I really like the Goldtone IT250 17 fret tenors - I played and open back one that was selling used for $300 a few years ago and still kick myself that I didn't buy it, very good sound, and easy playing as well.

Cheers,
Jill

----------


## BBarton

I agree with Jill -- the Gold Tone IT250F (that's the resonator model) is good value for the $$ and you see them new on eBay quite reasoanbly priced. I had one and liked it a lot, but traded "up" to a vintage 19-fret Epiphone Recording A. Other fairly good players I know who still have them, like them.

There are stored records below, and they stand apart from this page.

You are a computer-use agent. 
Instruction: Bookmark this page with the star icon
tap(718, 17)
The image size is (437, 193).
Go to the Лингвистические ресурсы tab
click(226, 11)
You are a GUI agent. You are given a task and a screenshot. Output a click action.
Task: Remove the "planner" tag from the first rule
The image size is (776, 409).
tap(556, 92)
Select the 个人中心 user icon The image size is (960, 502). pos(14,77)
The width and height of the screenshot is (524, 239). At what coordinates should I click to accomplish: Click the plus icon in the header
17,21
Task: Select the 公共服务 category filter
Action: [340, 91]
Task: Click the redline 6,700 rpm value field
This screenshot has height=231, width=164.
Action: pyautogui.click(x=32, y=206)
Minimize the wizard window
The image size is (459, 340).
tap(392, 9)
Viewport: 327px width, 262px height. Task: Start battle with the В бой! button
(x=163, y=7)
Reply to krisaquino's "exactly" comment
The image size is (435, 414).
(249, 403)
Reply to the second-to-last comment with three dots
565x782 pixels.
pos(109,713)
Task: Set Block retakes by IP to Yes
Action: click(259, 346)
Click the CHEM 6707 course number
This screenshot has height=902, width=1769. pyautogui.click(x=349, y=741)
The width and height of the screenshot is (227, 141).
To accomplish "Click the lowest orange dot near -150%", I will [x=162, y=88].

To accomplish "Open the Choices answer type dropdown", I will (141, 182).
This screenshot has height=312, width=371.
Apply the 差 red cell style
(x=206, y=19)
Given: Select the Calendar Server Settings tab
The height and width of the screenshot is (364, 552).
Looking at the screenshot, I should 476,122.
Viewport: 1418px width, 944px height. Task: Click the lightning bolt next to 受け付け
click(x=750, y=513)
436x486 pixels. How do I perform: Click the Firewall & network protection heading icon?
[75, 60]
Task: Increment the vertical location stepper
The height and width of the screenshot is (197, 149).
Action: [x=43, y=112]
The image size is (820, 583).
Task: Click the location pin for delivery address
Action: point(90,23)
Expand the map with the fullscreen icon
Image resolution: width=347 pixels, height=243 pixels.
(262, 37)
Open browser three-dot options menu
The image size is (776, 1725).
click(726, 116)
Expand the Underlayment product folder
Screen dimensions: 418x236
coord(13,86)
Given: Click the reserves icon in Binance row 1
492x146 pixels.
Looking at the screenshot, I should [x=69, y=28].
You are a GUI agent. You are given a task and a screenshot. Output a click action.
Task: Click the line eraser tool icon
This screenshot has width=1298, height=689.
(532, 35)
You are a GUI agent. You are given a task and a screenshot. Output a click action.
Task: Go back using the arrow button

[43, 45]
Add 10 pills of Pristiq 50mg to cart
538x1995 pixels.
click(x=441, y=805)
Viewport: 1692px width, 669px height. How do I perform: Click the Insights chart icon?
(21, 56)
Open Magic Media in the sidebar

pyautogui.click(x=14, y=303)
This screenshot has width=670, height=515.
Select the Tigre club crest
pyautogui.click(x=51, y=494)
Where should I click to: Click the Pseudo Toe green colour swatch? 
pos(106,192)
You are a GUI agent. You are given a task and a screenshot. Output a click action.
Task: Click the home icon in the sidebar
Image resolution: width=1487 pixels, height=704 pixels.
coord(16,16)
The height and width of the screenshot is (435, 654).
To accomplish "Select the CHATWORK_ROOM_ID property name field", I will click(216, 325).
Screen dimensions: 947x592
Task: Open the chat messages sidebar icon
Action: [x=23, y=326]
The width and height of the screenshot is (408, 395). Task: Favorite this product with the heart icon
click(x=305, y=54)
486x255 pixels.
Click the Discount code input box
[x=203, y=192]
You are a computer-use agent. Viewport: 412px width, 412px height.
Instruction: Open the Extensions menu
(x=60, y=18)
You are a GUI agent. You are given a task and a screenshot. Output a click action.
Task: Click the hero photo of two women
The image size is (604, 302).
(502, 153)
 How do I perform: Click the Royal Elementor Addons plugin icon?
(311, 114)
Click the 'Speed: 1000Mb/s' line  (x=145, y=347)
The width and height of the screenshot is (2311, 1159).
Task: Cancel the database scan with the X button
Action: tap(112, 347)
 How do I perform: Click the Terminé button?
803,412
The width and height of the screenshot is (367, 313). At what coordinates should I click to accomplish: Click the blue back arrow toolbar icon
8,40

Gold Tone also makes a low-end Cripple Creek 17-fret Irish tenor model, but I have no idea what they're like -- similar to the Deering Goodtime perhaps (?).

----------


## Tim2723

I have three Gold Tone instruments (including a tenor) and will agree that they are remarkably good values for the money. Deering, Bacon, Vega, and Slingerland strike me as the sorts of things beginners have for their second or third banjo.  They are all great instruments of course, but in my experience any big name banjo that can be bought for the price of a new Gold Tone needs enough work and replacement parts that the cost quickly exceeds the Gold Tone, which is ready to play as a new instrument.  The used banjo market is not a place I like to visit without experience.

----------


## Taylor and Tenor

The vintage banjo market can tricky for unaware buyer, a put together mismatched hodge podge of pot, neck, tailpiece is what one may ends up with as opposed to a brand new beginner quality.  It is not like a tenor guitar that can not be readily taken apart and put back together left over junk parts.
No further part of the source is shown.